WHAT YOU ARE ASKED TO DO: Pictures must not appear in the copy. Set down exactly the line with "Click help icon beside Maximum word count" and each line after it through the end of the data below.

Saved entries:
- Opening Delimiter -

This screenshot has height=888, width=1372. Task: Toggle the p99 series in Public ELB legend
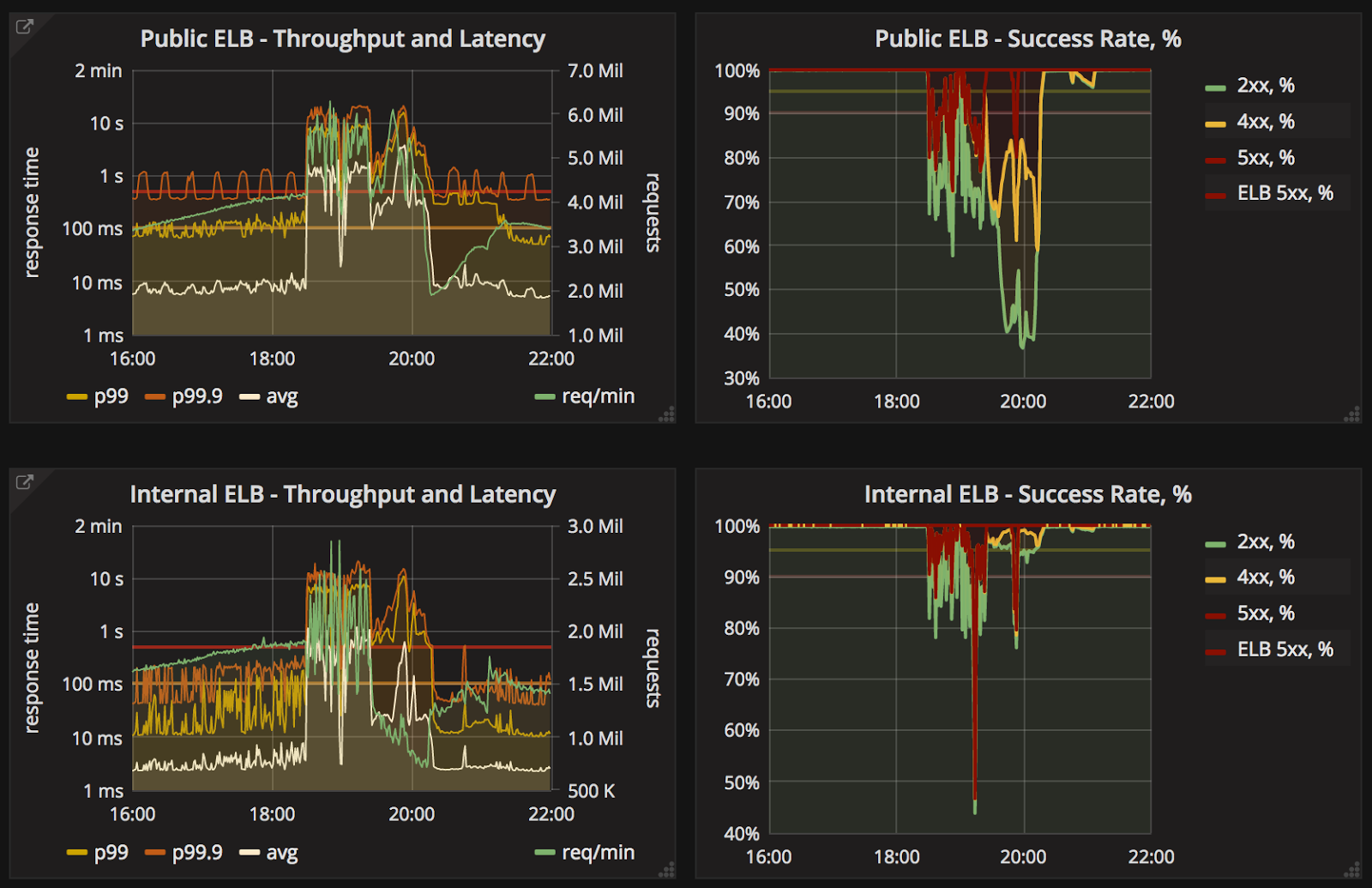tap(98, 396)
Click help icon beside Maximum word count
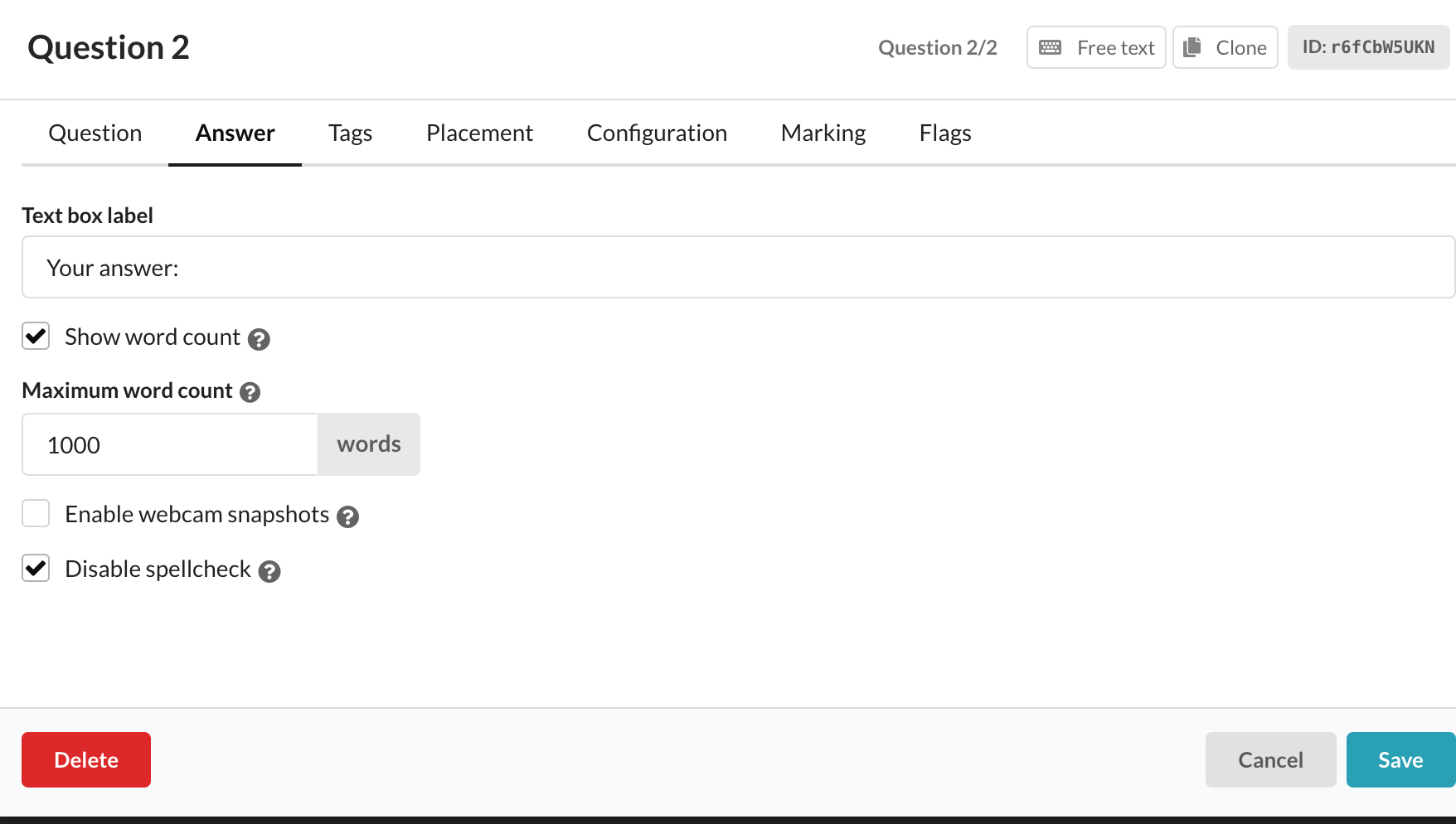The width and height of the screenshot is (1456, 824). [250, 392]

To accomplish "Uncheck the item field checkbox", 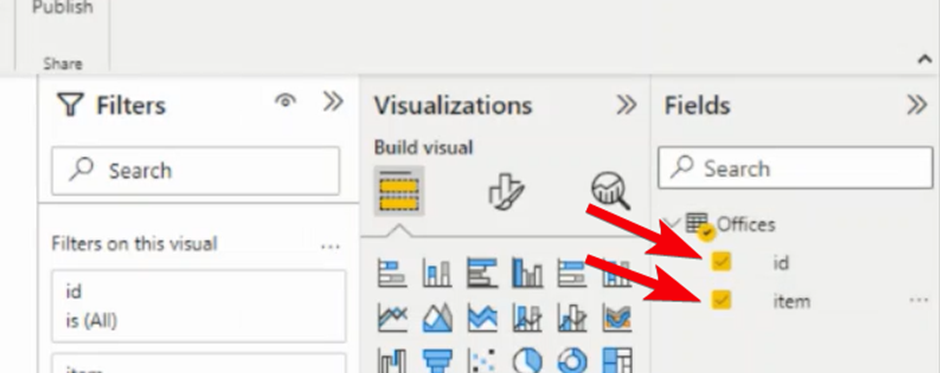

- Closing Delimiter -

WRITTEN SOLUTION:
Click help icon beside Maximum word count
The width and height of the screenshot is (1456, 824). [250, 392]

To accomplish "Uncheck the item field checkbox", 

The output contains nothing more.